Activated B cells modulate the maturation of MDSCs via CD36-dependent MHC-II transfer to orchestrate CD4+ Th1-dominant antitumor immunity after cryo-thermal therapy.

Immunotherapy, particularly immune checkpoint inhibitors (ICIs), has shown great success in treating various cancer types. However, the therapeutic efficacy of ICIs remains unsatisfactory because of the immunosuppressive tumor microenvironment. Cryo-thermal therapy (CTT), a novel tumor ablation approach developed by our laboratory, transforms the tumor immunosuppressive environment into an immunostimulatory environment by activating both innate and adaptive immunity.

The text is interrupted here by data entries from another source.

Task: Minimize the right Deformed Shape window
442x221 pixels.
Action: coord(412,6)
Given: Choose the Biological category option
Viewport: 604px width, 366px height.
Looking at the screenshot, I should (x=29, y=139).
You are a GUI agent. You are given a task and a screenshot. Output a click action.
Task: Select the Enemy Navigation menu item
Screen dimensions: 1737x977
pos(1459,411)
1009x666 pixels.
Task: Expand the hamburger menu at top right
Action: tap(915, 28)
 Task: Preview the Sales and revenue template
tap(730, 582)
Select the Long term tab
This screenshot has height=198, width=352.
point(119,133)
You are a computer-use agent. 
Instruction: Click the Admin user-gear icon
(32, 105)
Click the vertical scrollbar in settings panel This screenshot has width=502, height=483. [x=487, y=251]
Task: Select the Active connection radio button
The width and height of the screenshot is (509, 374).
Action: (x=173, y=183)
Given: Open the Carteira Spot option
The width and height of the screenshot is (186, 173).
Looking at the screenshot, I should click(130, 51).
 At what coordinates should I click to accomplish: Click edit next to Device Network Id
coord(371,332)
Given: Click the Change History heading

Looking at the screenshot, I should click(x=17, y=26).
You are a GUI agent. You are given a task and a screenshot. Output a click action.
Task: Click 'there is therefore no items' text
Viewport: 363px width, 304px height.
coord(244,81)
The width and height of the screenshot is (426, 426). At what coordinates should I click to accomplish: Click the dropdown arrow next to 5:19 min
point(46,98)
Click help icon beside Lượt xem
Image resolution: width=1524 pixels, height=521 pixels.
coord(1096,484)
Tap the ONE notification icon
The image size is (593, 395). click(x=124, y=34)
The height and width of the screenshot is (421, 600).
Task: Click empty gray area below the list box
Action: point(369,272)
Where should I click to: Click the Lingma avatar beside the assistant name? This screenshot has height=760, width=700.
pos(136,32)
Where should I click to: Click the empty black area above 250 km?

CTT promotes the differentiation of myeloid-derived suppressor cells (MDSCs) into mature dendritic cells and macrophages, activates antigen-presenting cells and natural killer (NK) cells, and induces Th1-dominant CD4⁺ T-cell-mediated antitumor immunity in numerous highly metastatic tumor models. However, the role of B cells in CTT-induced antitumor immunity remains unclear despite their critical function in adaptive immunity. Here, in vivo B-cell depletion with anti-CD20 monoclonal antibodies in multiple tumor models revealed that B cells play a crucial role in suppressing tumor metastasis and extending survival. More interestingly, CTT-activated B cells reprogram MDSCs to a mature phenotype through CD36-dependent major histocompatibility complex class II (MHC-II) transfer, resulting in enhanced Th1-dominant CD4⁺ T-cell responses and CD8⁺ T-cell cytotoxicity. These findings reveal a novel mechanism of B-cell-mediated modulation of the tumor microenvironment and provide insights into enhancing the efficacy of immunotherapy strategies.